— What you will do —
Could you write out the data that follows, exactly and in full?

— Stored records —
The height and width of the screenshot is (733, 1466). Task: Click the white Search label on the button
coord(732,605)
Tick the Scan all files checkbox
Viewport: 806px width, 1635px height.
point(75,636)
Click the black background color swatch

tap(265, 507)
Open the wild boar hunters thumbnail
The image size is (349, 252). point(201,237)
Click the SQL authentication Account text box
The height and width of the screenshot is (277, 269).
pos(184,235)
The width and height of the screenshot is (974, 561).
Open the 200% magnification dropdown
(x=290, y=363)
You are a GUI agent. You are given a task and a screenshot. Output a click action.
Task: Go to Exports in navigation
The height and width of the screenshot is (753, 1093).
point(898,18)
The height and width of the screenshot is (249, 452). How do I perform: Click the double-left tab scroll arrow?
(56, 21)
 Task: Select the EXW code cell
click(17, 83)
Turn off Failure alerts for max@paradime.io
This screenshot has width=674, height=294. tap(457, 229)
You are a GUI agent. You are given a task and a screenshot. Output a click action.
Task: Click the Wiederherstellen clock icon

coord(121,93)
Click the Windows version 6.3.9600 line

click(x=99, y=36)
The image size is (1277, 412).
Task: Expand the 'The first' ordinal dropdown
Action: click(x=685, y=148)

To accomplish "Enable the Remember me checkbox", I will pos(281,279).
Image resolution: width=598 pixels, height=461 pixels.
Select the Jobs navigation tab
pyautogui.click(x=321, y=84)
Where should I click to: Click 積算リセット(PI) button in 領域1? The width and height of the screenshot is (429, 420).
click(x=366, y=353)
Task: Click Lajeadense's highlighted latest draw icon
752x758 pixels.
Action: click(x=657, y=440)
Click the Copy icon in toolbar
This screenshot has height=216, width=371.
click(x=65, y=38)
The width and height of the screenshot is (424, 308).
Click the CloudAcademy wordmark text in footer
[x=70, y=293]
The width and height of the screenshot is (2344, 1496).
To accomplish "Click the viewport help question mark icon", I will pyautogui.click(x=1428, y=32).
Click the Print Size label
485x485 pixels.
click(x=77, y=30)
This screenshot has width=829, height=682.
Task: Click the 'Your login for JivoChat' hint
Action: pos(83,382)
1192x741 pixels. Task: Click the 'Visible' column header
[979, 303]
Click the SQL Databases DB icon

— Answer area —
The height and width of the screenshot is (733, 1466). Task: Click the white Search label on the button
coord(732,605)
Tick the Scan all files checkbox
Viewport: 806px width, 1635px height.
point(75,636)
Click the black background color swatch

tap(265, 507)
Open the wild boar hunters thumbnail
The image size is (349, 252). point(201,237)
Click the SQL authentication Account text box
The height and width of the screenshot is (277, 269).
pos(184,235)
The width and height of the screenshot is (974, 561).
Open the 200% magnification dropdown
(x=290, y=363)
You are a GUI agent. You are given a task and a screenshot. Output a click action.
Task: Go to Exports in navigation
The height and width of the screenshot is (753, 1093).
point(898,18)
The height and width of the screenshot is (249, 452). How do I perform: Click the double-left tab scroll arrow?
(56, 21)
 Task: Select the EXW code cell
click(17, 83)
Turn off Failure alerts for max@paradime.io
This screenshot has width=674, height=294. tap(457, 229)
You are a GUI agent. You are given a task and a screenshot. Output a click action.
Task: Click the Wiederherstellen clock icon

coord(121,93)
Click the Windows version 6.3.9600 line

click(x=99, y=36)
The image size is (1277, 412).
Task: Expand the 'The first' ordinal dropdown
Action: click(x=685, y=148)

To accomplish "Enable the Remember me checkbox", I will pos(281,279).
Image resolution: width=598 pixels, height=461 pixels.
Select the Jobs navigation tab
pyautogui.click(x=321, y=84)
Where should I click to: Click 積算リセット(PI) button in 領域1? The width and height of the screenshot is (429, 420).
click(x=366, y=353)
Task: Click Lajeadense's highlighted latest draw icon
752x758 pixels.
Action: click(x=657, y=440)
Click the Copy icon in toolbar
This screenshot has height=216, width=371.
click(x=65, y=38)
The width and height of the screenshot is (424, 308).
Click the CloudAcademy wordmark text in footer
[x=70, y=293]
The width and height of the screenshot is (2344, 1496).
To accomplish "Click the viewport help question mark icon", I will pyautogui.click(x=1428, y=32).
Click the Print Size label
485x485 pixels.
click(x=77, y=30)
This screenshot has width=829, height=682.
Task: Click the 'Your login for JivoChat' hint
Action: pos(83,382)
1192x741 pixels. Task: Click the 'Visible' column header
[979, 303]
Click the SQL Databases DB icon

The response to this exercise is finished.